The KwaZulu-Natal High Court has adjourned the company’s provisional liquidation application to 17 and 18 June 2026, following the conclusion of a key funding agreement aimed at stabilising the business in the short term.
At the centre of the development is an extended Post-Commencement Funding (PCF) facility, backed by the Industrial Development Corporation, which has been increased from R2.3 billion to R2.5 billion and extended until 30 June 2026.

Short-term relief amid ongoing uncertainty
The additional funding provides critical liquidity to support Tongaat Hulett’s day-to-day operations, including the payment of employee salaries and sugarcane growers, as well as essential maintenance work ahead of the next production season.
The adjournment of the liquidation proceedings was supported by key stakeholders, including business rescue practitioners (BRPs), the IDC, the Vision Consortium, and the South African Cane Growers Association.
Despite the reprieve, the company remains under significant financial pressure.
The BRPs had initially filed for provisional liquidation in February, citing a lack of reasonable prospects for a successful business rescue, as required under the Companies Act.
More time to secure a long-term solution
While the funding boost addresses immediate cash flow challenges, it does not resolve the company’s long-term future.
The postponement of court proceedings is expected to provide additional time for stakeholders to finalise a “concrete and implementable” transaction that could ultimately save the company from liquidation.
Such a deal would need to meet the objectives of business rescue, ensuring sustainability while balancing the interests of creditors, employees, and industry partners.

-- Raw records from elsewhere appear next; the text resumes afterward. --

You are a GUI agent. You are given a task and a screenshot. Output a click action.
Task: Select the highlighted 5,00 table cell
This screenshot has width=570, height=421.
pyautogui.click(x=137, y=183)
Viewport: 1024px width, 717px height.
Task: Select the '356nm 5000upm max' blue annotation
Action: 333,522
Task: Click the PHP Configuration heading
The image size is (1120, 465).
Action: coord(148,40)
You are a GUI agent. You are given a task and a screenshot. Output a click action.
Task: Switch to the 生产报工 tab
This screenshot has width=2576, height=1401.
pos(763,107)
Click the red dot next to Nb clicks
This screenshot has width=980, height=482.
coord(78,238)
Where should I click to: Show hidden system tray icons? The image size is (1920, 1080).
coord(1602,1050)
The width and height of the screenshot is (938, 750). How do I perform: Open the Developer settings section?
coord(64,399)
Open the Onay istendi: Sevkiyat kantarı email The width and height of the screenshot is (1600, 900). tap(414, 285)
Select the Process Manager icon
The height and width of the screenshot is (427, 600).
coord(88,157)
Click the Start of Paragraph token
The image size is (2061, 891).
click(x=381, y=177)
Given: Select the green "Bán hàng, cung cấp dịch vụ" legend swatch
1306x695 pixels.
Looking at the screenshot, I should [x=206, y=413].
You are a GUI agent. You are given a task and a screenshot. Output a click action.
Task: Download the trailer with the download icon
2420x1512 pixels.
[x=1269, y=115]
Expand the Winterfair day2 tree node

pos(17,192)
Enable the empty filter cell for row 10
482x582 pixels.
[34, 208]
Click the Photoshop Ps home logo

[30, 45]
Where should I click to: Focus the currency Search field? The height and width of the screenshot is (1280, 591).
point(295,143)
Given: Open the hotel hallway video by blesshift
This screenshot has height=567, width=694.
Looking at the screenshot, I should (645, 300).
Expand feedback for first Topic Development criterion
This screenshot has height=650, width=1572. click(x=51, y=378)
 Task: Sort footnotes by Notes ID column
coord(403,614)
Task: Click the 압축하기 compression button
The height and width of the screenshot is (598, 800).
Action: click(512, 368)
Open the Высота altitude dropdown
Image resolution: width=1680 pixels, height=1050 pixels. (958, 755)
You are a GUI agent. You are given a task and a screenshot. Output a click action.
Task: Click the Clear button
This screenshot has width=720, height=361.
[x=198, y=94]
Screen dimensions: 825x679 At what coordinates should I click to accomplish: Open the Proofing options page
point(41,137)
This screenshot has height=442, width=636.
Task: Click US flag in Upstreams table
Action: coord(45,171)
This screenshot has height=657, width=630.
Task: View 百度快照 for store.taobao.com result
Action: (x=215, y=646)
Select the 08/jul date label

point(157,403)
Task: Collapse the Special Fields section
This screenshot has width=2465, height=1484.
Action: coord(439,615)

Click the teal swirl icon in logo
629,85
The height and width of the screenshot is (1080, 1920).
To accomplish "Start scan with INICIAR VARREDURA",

Economic and community impact
Tongaat Hulett plays a significant role in KwaZulu-Natal’s agricultural and manufacturing sectors, with thousands of jobs and livelihoods tied to its operations.
The continuation of operations, even temporarily, is seen as critical for workers, sugarcane farmers, and surrounding communities who depend on the company.
The coming weeks will be crucial as negotiations continue, with the June court date expected to determine whether the company can move forward with a viable rescue plan — or face liquidation.